ICM also believes that brands aren’t doing enough to connect with customers using the mobile tools we know they are already comfortable with, particularly apps. In the run-up to Christmas, ICM found only one high street retailer using apps specifically designed to help with Christmas shopping – a real missed opportunity.
The research concludes that there simply aren’t enough NFC-enabled smartphones, so many people can’t yet make contactless payments by mobile even if they wanted to. A major barrier to take-up in 2013 is that smartphone users tend to be tied into long contracts, and people won’t break their contracts just to get an NFC-enabled device.
Jamie Belnikoff, associate director at ICM Research, who led the research, says: ‘The mobile wallet is about more than just paying: it allows consumers to manage their vouchers and discounts, loyalty cards, event tickets and public transport passes all in one place. While people appreciate these advantages, they expect a range of incentives and benefits to get them to pay this way.

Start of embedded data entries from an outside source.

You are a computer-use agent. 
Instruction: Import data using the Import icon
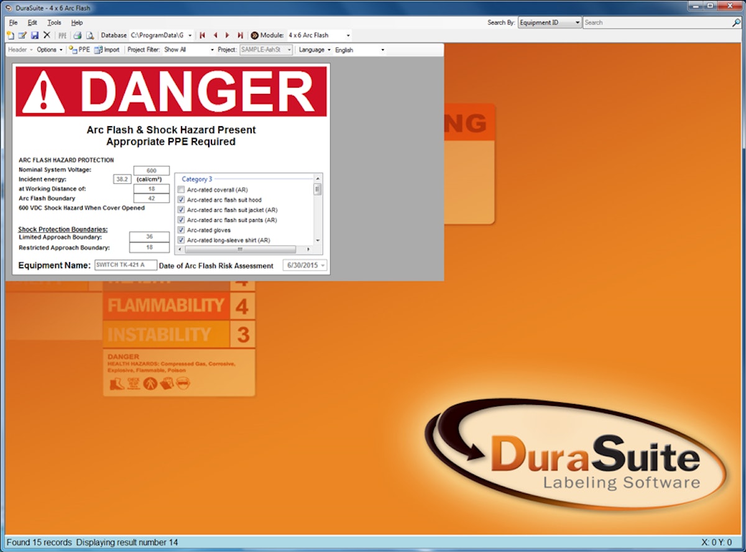coord(106,50)
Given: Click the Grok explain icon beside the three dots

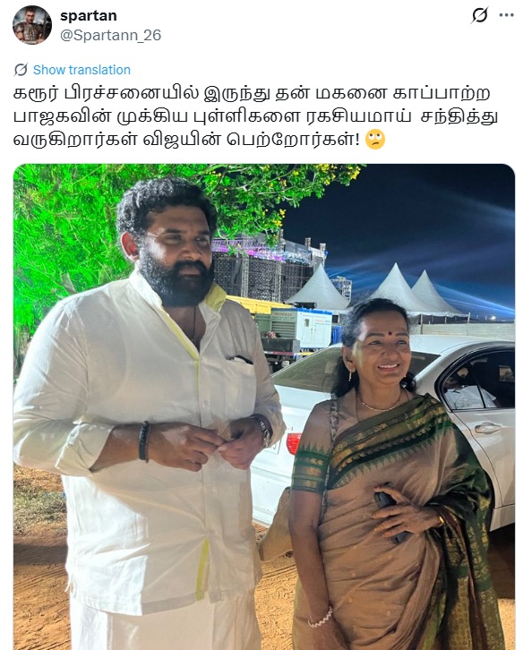Looking at the screenshot, I should tap(479, 15).
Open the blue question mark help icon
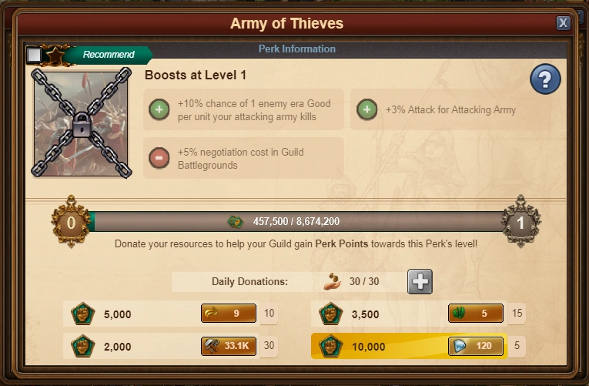The image size is (589, 386). (x=545, y=79)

However, even with this encouragement, their genuine security concerns – and as we’ve seen in our recent research into contactless payments, the lack of terminals in shops and absence of in-store promotion – are also preventing take-up.
Dan Wagner, CEO of mobile payments company mPowa, says: ‘This revolution in payment technology is one that all companies can participate in. That means that everyone from large corporations to corner shops to sole traders must have access to electronic means of payment. For this to take place, the technology must become more affordable, accessible and future-proof.
‘As we have seen in the ICM report, much of the technology that is emerging – such as NFC – is still in its infancy, but one thing we are certain of is the fact that the credit card is, and will continue to be, the payment method of choice for many people for years to come. What technology developers must do is continue to make cards more functional and secure, while at the same time developing solutions that will enable cards to be used in many more situations. Developers working on alternatives to the credit card are still grappling for an industry.’